Rho kinase inhibition attenuates LPS-induced acute lung injury in mice partly through cytoskeletal signaling mechanism

Objective: To investigate the protection by Rho kinase inhibitor (fasudil) in lipopolysaccharide (LPS)-induced acute lung injury (ALI) and the role of Rho-associated coiled-coil-forming protein kinase 2 (ROCK2) in neutrophil transendothelial migration in the murine model. Material and Methods: Mice were assigned to three groups: sham-treated control (Sham group); LPS instillation (LPS group); protective application of fasudil and LPS instillation (Fasudil/LPS group) Indexes tested were breathing frequency, histopathological examination, lung injury score, lung wet-to-dry weight ratio, neutrophil percentage in bronchoalveolar lavage fluid (BALF), myeloperoxidase activity and ROCK2 mRNA expression in lung homogenate.
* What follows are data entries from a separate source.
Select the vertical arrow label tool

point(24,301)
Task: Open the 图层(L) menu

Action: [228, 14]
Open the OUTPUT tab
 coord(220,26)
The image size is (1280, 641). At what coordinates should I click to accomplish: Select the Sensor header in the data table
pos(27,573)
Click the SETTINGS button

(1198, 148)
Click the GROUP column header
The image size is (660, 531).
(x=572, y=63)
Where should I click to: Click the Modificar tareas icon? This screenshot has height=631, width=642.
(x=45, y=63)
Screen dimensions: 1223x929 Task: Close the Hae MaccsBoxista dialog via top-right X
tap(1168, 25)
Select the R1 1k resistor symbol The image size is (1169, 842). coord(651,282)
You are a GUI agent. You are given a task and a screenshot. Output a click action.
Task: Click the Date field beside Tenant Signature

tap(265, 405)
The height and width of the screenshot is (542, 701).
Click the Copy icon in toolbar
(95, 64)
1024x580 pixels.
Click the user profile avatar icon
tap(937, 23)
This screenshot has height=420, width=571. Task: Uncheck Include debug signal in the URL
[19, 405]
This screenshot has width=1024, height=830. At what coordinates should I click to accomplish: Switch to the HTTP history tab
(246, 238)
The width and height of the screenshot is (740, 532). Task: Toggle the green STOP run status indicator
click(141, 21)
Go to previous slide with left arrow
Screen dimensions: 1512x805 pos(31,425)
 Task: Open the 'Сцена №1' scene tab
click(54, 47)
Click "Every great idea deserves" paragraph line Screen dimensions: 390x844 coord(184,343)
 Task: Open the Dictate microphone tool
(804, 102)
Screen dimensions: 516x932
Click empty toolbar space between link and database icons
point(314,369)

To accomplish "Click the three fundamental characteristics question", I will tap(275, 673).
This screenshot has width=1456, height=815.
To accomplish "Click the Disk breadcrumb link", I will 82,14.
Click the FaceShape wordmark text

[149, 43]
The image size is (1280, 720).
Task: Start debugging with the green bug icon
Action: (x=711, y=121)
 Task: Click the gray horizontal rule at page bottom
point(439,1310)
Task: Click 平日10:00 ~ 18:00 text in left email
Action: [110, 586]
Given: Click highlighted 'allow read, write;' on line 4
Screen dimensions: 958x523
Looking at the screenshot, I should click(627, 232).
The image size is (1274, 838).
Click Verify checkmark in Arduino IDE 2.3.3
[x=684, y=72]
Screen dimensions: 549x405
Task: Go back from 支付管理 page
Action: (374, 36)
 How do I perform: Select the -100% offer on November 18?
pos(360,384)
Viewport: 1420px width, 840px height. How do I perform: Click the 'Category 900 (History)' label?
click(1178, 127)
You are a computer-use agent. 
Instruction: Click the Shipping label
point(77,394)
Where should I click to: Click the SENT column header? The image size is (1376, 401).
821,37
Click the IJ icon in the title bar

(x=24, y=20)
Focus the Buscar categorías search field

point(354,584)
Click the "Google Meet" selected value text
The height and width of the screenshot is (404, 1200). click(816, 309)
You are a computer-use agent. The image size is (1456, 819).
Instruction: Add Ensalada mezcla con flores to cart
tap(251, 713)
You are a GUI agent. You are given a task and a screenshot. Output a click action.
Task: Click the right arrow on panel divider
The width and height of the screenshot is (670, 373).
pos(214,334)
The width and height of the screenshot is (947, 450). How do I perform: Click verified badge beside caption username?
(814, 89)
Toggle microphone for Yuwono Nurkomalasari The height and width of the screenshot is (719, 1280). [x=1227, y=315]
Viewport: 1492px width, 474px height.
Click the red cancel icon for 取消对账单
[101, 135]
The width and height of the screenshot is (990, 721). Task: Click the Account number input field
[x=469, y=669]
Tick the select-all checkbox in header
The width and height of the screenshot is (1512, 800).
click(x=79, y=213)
Results: The permeability pulmonary edema (histopathohgical examination, lung injury score and lung wet-to-dry weight ratio) was ameliorated and the neutrophil infiltration in lungs (neutrophil percentage in BALF, myeloperoxidase activity) was depressed in response to fasudil administration. Expression of ROCK2 mRNA in the lung homogenates of the LPS-treated mice increased approximately 4-fold, however, fasudil did not affect the increase. Conclusion: Rho/Rho kinase pathway may play an important role in the pathogenesis of LPS-induced ALI, and fasudil as a ROCK inhibitor could decrease neutrophil transendothelial migration via attenuating cytoskeletal rearrangement of endothelial cells, leading to the inhibition of ALI development.